[Dataset entries]
━━━━━━━━━━━━━━━━

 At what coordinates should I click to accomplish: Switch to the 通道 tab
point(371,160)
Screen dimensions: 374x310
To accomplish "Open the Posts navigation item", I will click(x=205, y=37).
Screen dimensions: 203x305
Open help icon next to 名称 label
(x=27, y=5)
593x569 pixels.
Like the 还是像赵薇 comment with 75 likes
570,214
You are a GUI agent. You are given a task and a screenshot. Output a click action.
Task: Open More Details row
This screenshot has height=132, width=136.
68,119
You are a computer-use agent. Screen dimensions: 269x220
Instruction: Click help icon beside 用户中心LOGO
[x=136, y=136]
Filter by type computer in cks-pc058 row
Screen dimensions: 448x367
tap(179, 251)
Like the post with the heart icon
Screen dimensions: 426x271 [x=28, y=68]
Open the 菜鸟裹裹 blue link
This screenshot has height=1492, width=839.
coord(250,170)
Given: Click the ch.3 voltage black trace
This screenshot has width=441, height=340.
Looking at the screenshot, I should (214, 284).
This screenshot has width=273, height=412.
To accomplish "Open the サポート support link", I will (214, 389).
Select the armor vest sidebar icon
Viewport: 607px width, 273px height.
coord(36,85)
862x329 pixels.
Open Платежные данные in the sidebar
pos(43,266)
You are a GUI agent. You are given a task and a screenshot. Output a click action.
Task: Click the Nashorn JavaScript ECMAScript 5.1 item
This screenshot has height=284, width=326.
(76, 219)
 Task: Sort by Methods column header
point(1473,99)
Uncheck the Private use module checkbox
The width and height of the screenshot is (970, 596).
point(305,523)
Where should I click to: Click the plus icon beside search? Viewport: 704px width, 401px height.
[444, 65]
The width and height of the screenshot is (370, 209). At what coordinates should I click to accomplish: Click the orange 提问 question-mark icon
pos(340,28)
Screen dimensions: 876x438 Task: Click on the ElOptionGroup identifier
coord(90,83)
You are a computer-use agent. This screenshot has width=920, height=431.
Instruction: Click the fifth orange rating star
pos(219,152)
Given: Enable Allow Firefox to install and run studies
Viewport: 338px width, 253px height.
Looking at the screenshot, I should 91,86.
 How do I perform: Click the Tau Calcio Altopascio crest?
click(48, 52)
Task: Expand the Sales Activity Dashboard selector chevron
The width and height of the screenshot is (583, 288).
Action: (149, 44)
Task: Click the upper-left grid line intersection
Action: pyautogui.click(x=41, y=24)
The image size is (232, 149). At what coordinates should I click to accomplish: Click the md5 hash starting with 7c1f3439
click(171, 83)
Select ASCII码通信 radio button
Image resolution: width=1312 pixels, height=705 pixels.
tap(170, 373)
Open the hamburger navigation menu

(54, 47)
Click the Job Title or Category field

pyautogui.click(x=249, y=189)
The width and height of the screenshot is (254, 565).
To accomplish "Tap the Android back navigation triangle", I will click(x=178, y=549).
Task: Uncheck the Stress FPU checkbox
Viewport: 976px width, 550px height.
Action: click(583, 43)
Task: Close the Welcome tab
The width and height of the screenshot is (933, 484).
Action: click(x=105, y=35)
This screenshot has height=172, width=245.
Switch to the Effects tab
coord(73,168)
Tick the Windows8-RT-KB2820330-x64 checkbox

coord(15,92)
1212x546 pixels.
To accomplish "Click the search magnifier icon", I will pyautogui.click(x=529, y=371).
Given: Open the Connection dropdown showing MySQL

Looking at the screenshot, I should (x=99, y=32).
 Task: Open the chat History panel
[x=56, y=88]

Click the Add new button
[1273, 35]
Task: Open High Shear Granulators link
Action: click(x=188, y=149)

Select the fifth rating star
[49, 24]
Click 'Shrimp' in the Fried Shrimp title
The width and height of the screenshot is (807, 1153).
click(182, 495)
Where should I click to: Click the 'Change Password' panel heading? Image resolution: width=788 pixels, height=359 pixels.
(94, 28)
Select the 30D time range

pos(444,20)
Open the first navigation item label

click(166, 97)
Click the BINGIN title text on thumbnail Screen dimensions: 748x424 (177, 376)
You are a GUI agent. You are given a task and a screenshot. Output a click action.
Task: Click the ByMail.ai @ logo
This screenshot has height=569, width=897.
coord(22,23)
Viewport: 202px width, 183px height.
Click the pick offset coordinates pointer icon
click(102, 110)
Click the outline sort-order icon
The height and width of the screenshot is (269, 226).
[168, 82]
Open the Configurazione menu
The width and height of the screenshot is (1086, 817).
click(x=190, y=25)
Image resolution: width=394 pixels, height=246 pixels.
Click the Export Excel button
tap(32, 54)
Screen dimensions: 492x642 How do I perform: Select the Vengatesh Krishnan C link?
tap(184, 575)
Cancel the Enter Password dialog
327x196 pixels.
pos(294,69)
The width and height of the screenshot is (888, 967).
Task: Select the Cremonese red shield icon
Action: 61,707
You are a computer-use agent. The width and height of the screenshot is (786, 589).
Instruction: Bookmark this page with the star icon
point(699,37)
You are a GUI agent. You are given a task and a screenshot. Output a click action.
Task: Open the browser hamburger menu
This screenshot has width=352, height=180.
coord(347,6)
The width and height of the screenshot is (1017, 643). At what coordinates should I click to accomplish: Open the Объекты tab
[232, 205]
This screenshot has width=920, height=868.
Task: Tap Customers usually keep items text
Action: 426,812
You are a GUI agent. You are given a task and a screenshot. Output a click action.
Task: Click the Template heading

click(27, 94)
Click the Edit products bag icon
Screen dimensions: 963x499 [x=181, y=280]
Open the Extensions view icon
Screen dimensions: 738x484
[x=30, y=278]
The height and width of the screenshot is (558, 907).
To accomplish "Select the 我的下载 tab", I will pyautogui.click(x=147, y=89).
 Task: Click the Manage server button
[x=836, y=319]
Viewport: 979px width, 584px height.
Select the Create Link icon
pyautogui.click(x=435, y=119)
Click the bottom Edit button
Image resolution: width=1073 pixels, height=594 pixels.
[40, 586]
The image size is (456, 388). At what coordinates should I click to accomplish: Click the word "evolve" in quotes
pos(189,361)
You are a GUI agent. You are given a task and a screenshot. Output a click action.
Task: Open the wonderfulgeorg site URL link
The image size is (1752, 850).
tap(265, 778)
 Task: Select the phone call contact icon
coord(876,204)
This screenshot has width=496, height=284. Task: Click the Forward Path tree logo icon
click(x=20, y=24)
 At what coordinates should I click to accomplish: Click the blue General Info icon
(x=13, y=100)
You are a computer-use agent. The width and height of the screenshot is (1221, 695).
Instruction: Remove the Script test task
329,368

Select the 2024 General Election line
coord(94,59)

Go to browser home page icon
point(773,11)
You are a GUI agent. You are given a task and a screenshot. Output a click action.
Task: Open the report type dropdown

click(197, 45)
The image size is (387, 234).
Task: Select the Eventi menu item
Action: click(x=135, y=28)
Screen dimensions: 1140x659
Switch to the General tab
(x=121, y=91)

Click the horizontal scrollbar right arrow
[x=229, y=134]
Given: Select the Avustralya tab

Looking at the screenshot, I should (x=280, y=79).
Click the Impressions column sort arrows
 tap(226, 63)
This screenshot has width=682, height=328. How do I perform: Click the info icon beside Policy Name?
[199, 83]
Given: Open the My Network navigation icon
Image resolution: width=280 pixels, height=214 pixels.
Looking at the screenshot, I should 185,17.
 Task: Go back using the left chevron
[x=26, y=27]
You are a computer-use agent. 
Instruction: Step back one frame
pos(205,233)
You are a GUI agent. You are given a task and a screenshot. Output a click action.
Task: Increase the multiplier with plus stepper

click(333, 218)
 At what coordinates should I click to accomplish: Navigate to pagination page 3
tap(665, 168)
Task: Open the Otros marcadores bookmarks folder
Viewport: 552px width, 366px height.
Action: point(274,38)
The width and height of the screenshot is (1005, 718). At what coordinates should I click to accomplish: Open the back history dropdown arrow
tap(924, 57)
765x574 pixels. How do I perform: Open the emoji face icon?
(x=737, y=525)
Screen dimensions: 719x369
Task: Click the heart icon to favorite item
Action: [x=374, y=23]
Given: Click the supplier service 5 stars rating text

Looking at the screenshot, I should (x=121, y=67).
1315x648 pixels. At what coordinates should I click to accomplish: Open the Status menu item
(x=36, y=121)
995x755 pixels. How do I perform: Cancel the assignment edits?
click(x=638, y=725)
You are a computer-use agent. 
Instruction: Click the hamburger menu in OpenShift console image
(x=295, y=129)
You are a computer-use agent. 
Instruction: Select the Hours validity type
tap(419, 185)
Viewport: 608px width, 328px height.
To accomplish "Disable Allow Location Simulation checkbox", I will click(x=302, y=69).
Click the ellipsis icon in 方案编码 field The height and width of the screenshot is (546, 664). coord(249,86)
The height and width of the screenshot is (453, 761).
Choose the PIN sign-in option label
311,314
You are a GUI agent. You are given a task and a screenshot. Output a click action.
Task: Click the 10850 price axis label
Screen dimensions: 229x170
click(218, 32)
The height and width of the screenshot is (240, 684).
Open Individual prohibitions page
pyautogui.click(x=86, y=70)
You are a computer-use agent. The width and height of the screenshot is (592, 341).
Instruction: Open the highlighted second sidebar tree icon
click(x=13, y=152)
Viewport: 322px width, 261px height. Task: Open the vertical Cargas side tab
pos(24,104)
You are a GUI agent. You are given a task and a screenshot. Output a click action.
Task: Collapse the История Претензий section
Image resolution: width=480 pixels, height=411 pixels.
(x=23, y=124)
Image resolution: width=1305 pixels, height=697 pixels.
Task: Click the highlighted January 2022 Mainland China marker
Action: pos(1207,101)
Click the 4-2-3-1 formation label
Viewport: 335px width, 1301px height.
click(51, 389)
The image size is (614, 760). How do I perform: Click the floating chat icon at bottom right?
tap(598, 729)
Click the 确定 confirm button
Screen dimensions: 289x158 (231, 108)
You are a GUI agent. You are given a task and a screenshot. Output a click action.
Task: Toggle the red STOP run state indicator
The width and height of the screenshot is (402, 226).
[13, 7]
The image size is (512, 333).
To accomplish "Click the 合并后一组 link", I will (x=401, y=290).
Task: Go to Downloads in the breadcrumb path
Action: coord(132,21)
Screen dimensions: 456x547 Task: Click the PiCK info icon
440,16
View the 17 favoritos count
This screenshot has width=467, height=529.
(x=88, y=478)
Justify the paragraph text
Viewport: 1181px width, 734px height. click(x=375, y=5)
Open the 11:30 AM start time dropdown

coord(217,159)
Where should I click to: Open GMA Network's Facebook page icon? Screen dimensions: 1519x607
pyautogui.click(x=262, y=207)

━━━━━━━━━━━━━━━━

» WORK INSTRUCTION
Of the entries listed above, reproduce only the lines starting at the line containing "Task: Open More Details row" and ending at the line containing "Task: Expand the". Include both, exactly as they stand.

» YOUR SOLUTION
Task: Open More Details row
This screenshot has height=132, width=136.
68,119
You are a computer-use agent. Screen dimensions: 269x220
Instruction: Click help icon beside 用户中心LOGO
[x=136, y=136]
Filter by type computer in cks-pc058 row
Screen dimensions: 448x367
tap(179, 251)
Like the post with the heart icon
Screen dimensions: 426x271 [x=28, y=68]
Open the 菜鸟裹裹 blue link
This screenshot has height=1492, width=839.
coord(250,170)
Given: Click the ch.3 voltage black trace
This screenshot has width=441, height=340.
Looking at the screenshot, I should (214, 284).
This screenshot has width=273, height=412.
To accomplish "Open the サポート support link", I will (214, 389).
Select the armor vest sidebar icon
Viewport: 607px width, 273px height.
coord(36,85)
862x329 pixels.
Open Платежные данные in the sidebar
pos(43,266)
You are a GUI agent. You are given a task and a screenshot. Output a click action.
Task: Click the Nashorn JavaScript ECMAScript 5.1 item
This screenshot has height=284, width=326.
(76, 219)
 Task: Sort by Methods column header
point(1473,99)
Uncheck the Private use module checkbox
The width and height of the screenshot is (970, 596).
point(305,523)
Where should I click to: Click the plus icon beside search? Viewport: 704px width, 401px height.
[444, 65]
The width and height of the screenshot is (370, 209). At what coordinates should I click to accomplish: Click the orange 提问 question-mark icon
pos(340,28)
Screen dimensions: 876x438 Task: Click on the ElOptionGroup identifier
coord(90,83)
You are a computer-use agent. This screenshot has width=920, height=431.
Instruction: Click the fifth orange rating star
pos(219,152)
Given: Enable Allow Firefox to install and run studies
Viewport: 338px width, 253px height.
Looking at the screenshot, I should 91,86.
 How do I perform: Click the Tau Calcio Altopascio crest?
click(48, 52)
Task: Expand the Sales Activity Dashboard selector chevron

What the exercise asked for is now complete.